Vinitaly, Patuanelli: numeri da record per l'export del settore vino (Fonte: Mipaaf)

“È l’edizione della ripresa, segue un 2021 incredibile con 7,100mld di esportazioni: l’export agroalimentare ha fatto tutti i record, è una filiera forte, che funziona”, così il Ministro Stefano Patuanelli, alla cerimonia di inaugurazione della 54° edizione di Vinitaly che si è svolta ieri.

Vinitaly, i numeri dell’Export

Il Ministro – si legge in una nota Mipaaf – ha elencato, dunque, i numeri da record dell’export del settore vino.

“Lo scorso anno – riporta l’Ansa – l’equivalente di 600 milioni di bottiglie di vino italiano ha preso la direzione di Usa e Canada, per un controvalore di 2,7 miliardi di dollari e una crescita sul 2020 del 17%. Nello stesso anno i due Paesi nordamericani hanno totalizzato un import di vino per più di 9,3 miliardi di dollari, quasi 1/4 del valore globale delle importazioni di vino. Il Prosecco, che da solo vale ormai un quarto della domanda americana di vino Made in Italy, rappresenta a volume quasi il 25% dei consumi domestici di bollicine”.

Patuanelli ha sottolineato poi “come l’Italia debba puntare a essere il primo produttore nel mercato internazionale, un obiettivo da raggiungere perché il vino rappresenta il nostro Paese nel mondo e ci sono tutte le possibilità di far crescere la filiera vinicola italiana”.

Dal palco della 54esima edizione del Vinitaly ha poi anticipato l’arrivo di un nuovo decreto dopo Pasqua per il caro prezzi, tema centrale in questo momento per tutti i settori produttivi.

 

vino

 

Vino e salute

Il Ministro Patuanelli è intervenuto anche oggi, in occasione del Talk organizzato al Vinitaly da Alleanza Cooperative Agroalimentari, richiamando l’attenzione sull’importanza di proteggere i vini italiani dalla “demonizzazione” dei prodotti per motivi legati alla salute.

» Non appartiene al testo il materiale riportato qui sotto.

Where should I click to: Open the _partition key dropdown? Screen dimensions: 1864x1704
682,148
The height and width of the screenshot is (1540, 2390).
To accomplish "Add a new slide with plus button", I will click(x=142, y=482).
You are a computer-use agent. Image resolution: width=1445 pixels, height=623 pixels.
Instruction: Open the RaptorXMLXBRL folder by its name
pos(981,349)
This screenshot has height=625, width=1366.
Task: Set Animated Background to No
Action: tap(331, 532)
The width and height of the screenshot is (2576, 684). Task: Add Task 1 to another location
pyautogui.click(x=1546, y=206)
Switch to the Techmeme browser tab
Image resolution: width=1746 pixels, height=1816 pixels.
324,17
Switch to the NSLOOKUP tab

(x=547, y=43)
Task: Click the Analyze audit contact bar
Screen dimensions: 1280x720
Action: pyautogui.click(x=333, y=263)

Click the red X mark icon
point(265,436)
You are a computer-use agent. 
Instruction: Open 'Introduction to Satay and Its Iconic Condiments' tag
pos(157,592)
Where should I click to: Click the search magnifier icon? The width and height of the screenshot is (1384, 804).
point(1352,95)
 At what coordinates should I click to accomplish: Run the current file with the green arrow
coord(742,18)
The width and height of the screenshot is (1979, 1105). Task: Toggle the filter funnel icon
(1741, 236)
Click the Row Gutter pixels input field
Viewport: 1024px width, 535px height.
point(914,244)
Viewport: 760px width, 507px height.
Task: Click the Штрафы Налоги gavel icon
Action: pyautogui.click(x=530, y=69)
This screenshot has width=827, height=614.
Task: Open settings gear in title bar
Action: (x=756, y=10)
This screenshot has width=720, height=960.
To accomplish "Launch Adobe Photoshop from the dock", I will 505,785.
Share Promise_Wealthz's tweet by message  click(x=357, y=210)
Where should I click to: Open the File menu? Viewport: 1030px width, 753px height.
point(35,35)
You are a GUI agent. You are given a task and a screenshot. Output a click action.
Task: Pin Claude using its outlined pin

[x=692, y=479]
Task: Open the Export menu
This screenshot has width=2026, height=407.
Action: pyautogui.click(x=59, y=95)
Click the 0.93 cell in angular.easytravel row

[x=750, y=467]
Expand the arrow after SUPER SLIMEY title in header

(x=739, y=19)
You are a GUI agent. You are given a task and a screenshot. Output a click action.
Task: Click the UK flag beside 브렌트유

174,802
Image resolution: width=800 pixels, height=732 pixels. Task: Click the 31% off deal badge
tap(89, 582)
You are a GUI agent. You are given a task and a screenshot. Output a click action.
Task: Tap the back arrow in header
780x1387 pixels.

“Il vino è un prodotto che più di ogni altro contiene cultura, tradizione ed eccellenza e questo non è qualcosa di scollegato dalla salute – ha dichiarato Patuanelli. – Contro i tentativi dell’Europa di introdurre etichette allarmistiche sul vino, tutte le forze politiche e le associazioni di categoria hanno remato unite in una stessa direzione. Come per il Nutriscore, si tratta di una battaglia importante che ha come obiettivo la tutela di tutti i consumatori e non solo dei produttori”.

Al talk ha portato il suo contributo anche il sottosegretario alla Salute Andrea Costa, che ha evidenziato quanto sia “significativo, in una riflessione sul vino, che il ministero della Salute lanci messaggi positivi sul consumo di un prodotto che ha anche una valenza strategica nella tutela del territorio”.

“Nel valutare i suoi effetti bisogna necessariamente tener conto dell’intero stile di vita delle persone – ha sottolineato il prof. Luigi Moio, Presidente OIV (Organizzazione Internazionale della Vite e del Vino) – riflettendo sul fatto che nell’ambito di una vita sana ed equilibrata il suo consumo responsabile, legato ai pasti ed alla convivialità della tavola, è fonte di gioia”.